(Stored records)
►
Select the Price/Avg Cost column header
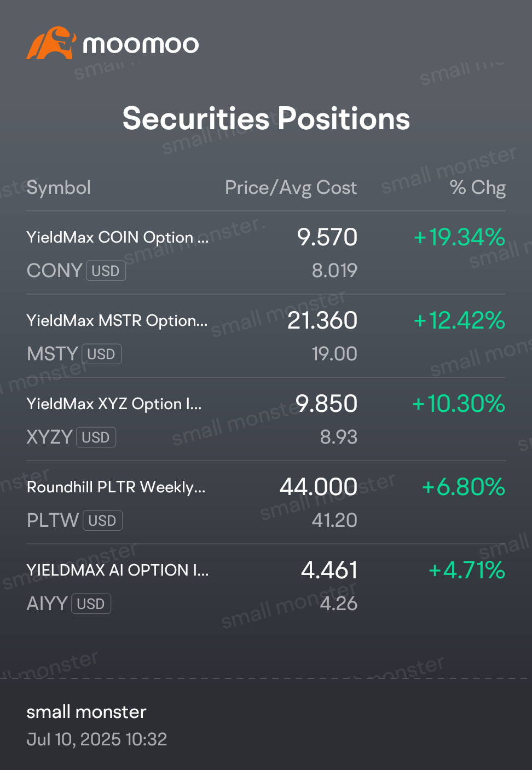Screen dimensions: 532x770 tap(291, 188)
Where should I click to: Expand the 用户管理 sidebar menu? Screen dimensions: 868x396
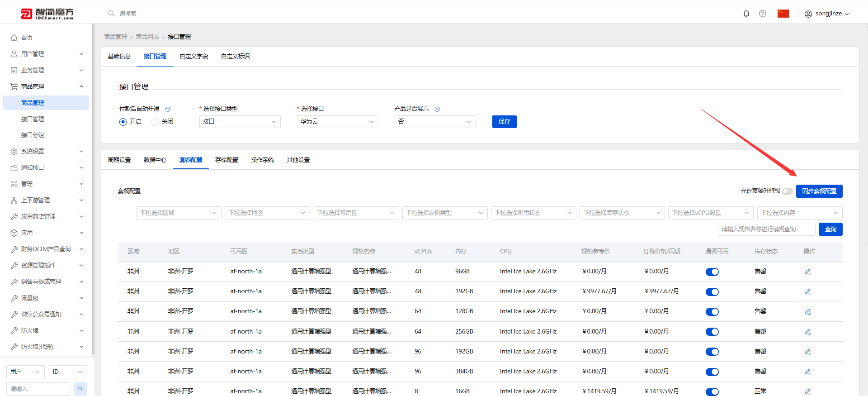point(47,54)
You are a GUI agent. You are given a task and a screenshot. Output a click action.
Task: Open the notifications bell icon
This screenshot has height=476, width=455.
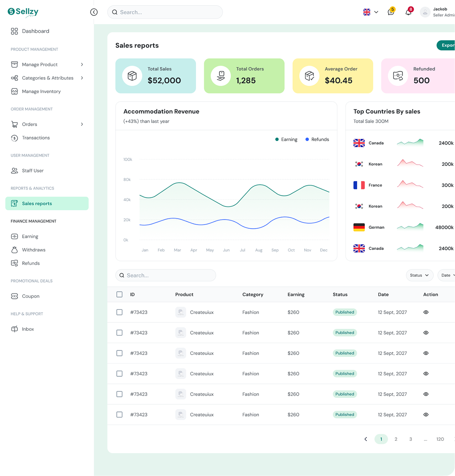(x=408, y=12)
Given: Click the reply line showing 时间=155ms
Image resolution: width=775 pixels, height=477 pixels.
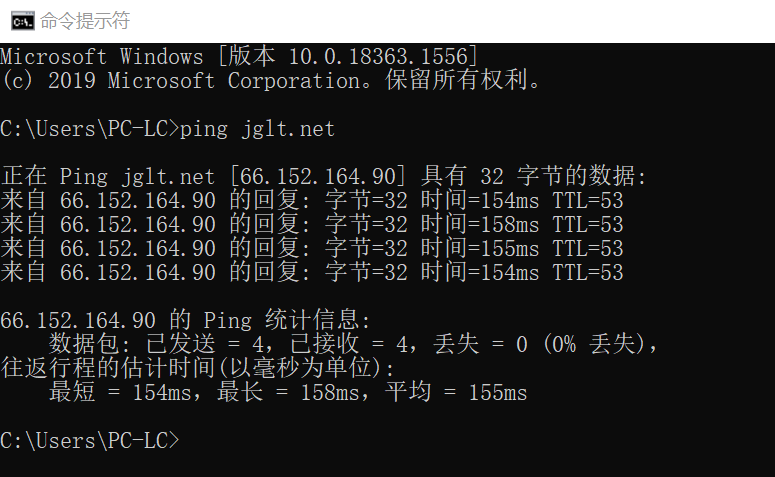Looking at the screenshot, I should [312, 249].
◄
►
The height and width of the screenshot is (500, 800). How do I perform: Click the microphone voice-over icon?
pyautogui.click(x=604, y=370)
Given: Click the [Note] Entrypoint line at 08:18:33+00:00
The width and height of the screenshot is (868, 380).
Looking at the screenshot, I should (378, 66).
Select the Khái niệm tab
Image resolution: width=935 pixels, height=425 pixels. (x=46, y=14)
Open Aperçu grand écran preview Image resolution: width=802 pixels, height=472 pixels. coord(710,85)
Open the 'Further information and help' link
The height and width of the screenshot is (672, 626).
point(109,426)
◄
►
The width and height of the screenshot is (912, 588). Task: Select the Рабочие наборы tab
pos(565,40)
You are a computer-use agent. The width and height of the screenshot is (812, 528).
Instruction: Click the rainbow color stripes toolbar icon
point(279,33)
◄
Try it:
Of the lines above, show those in which "agent" appears.

Solution below:
You are a GUI agent. You are given a task and a screenshot. Output a click action.
You are a computer-use agent. The width and height of the screenshot is (812, 528).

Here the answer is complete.